Matt Deremo, one of the two current stipend education fellows, works four days a week at the café, alongside Torres, Suguitan or one of the many volunteers that comprise the staff of the restaurant.

“I was a computer science major, did that for 30 years; had a little transition in life called a divorce (and) ended up down at City Gospel,” Deremo says. “They hooked me up with Pastor John. All of those experiences have just been very positive.” 

Suguitan hopes to one day soon have the opportunity to bring on a third stipend education fellow. Currently, Peace Café is funded through three grants through the Lutheran Church. 

“The idea would be to someday not even need the grants because our own sales pays for it,” Suguitan says. “It takes a while to build the business, but right now we’re growing, so that’s good.” 

Peace Café sources meat and fish from local West Side company Wassler Meats and utilizes Restaurant Depot for other staples. The menu, created by Torres, consists of several inexpensive breakfast and lunch options. Peace Café is open every day except Sunday and serves breakfast all day. 

On a recent visit, I tried the standard breakfast sandwich: a hefty tangle of not-too-crispy bacon, just how I like it, an over-medium egg and cheddar cheese on two slices of wheat bread, with a dab of mayo and mustard. It was good and filling, and for only $3, hard to beat for the amount of food. Other breakfast offerings include pancakes — a fluffy stack for $2 — and à la carte sausage, bacon and eggs. Omelets are made to order, veggie or meat, and pastries are available, too. Lunch options include burgers, veggie burgers, quesadillas, grilled cheese, Filipino lumpia and chicken tortilla soup. As befits a Cincinnati restaurant during Lent, Peace Café offers a daily fish fry, serving up two hearty fried fillets with a large side of fries for $6. 

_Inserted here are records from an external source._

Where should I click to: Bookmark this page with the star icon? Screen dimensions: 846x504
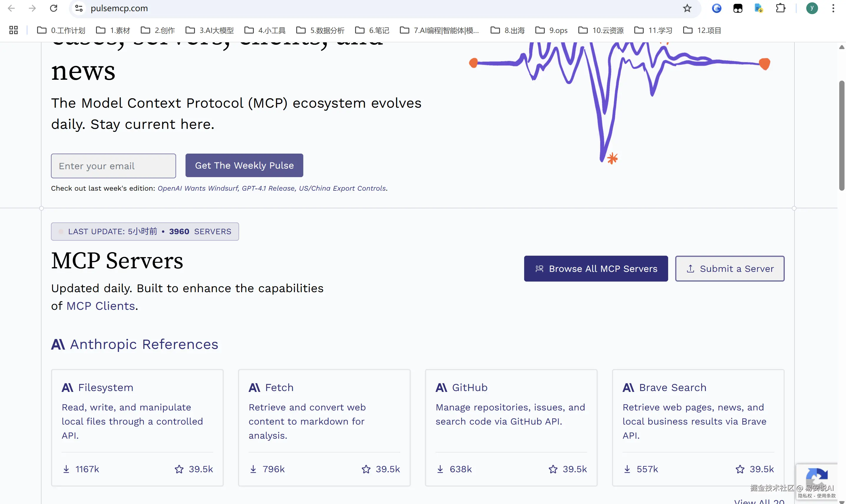click(x=687, y=8)
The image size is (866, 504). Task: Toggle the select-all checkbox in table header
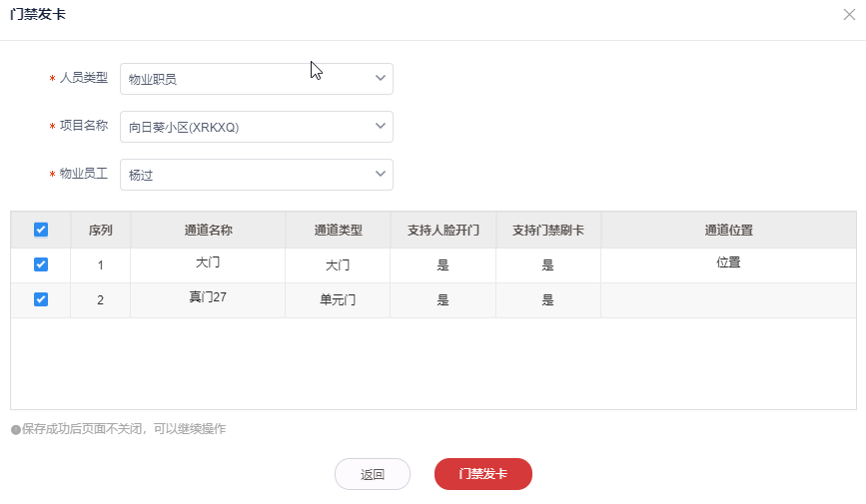[41, 230]
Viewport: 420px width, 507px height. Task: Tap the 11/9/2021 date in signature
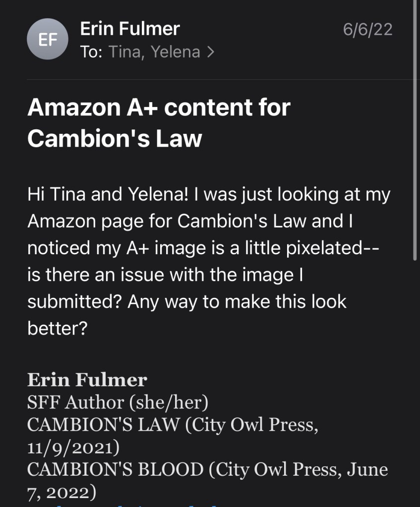coord(73,447)
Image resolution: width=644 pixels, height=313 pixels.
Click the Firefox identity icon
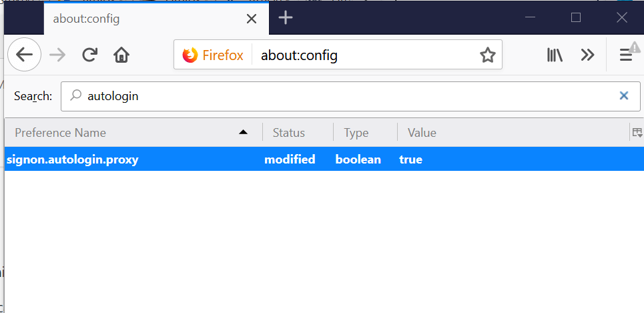(191, 55)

Peace Café also acts as a plant for the Prince of Peace church, offering Bible study and community fellowship on Wednesday evenings. Suguitan would like to see the restaurant continue to grow and has his eyes set on catering opportunities to stabilize their revenue. The heart of Peace Café, though, remains the concern for the less-fortunate in the community. 

“We’re outwardly focused. We do all this stuff outside,” Suguitan says. He quotes Isaiah 58 from the Bible, which calls out those who practice false fast or false worship — essentially, talking the talk, but not walking the walk of compassion for members of the community. 

“We just follow the Bible, that’s all we try to do. So if you want to help somebody, fine, give stuff away, but what we want to do is more than that, and that is to help them help themselves. Not a hand out, but a hand up.”


Peace Cafe is located at 2518 Clifton Ave., Clifton Heights. More info: poplcmscinci.org/peace-cafe.html.